Another Method to Break the Speed of Light DevelopedCategory: Science & Technology
Posted: May 4, 2012 06:59PM
Of all the laws of science, this is probably among the most fun: If there exists a law, there exists a violation to the law. (And yes, even this has violations.) Researchers at NIST have recently found a new method to create superluminal pulses.
A consequence of Einstein’s Special Theory of Relativity is that no information can travel faster than the speed of light. While this would seem to indicate that nothing can travel at superluminal speeds, there is a loophole to it. An uninformed signal can exceed light speed without issue, and the NIST researchers have developed a better way to make these signals.

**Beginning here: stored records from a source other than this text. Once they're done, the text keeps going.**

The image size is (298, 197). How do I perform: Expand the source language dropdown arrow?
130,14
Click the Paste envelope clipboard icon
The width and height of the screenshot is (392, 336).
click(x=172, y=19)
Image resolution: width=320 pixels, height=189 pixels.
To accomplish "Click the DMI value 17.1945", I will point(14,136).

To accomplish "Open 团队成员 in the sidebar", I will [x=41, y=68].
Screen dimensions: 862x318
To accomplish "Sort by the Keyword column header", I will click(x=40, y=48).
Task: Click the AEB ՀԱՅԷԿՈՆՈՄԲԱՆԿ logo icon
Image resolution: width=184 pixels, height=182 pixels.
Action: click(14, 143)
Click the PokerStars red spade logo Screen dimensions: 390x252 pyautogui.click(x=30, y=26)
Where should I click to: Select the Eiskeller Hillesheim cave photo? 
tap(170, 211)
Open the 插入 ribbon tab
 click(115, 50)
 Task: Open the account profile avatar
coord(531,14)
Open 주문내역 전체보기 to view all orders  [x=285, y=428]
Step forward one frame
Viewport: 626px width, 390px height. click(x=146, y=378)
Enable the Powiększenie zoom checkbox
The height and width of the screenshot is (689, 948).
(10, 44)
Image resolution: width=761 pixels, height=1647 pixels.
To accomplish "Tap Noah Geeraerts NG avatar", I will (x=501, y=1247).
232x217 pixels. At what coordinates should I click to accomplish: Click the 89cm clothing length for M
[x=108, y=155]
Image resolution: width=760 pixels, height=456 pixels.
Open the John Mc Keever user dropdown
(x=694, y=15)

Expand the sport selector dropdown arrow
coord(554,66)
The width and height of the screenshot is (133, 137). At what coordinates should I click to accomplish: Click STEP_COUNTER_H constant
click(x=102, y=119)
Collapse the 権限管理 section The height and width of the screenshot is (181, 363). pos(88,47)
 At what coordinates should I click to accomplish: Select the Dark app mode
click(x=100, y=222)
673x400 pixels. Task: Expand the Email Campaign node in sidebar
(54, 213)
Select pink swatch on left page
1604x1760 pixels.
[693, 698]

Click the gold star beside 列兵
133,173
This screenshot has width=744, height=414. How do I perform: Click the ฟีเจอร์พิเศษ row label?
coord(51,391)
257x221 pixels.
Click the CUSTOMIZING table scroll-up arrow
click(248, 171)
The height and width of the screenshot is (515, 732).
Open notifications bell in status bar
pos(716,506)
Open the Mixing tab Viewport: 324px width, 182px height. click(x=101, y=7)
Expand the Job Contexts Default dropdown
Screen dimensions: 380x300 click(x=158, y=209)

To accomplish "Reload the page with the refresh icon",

Light pulses can be visualized as a bell curve. The leading tail of the curve cannot exceed the speed of light, but it is possible to shift the peak of the curve forward or back. As the peak is already travelling at the speed of light, shifting it forward breaks the speed limit. This is done by using a second beam of light that interferes with the original beam. The interference causes the leading tail to amplify while the back of the curve is damped out. This has been accomplished by other research groups already, but the NIST work creates less noise in the superluminal light pulses.
The next step for the researchers will be to measure the quantum discord between the original light beam and the superluminal beam it becomes. Quantum discord is the difference in quantum information between two related systems. Depending on what the results of that are, these superluminal light pulses may be useful for the transmission and processing of quantum information.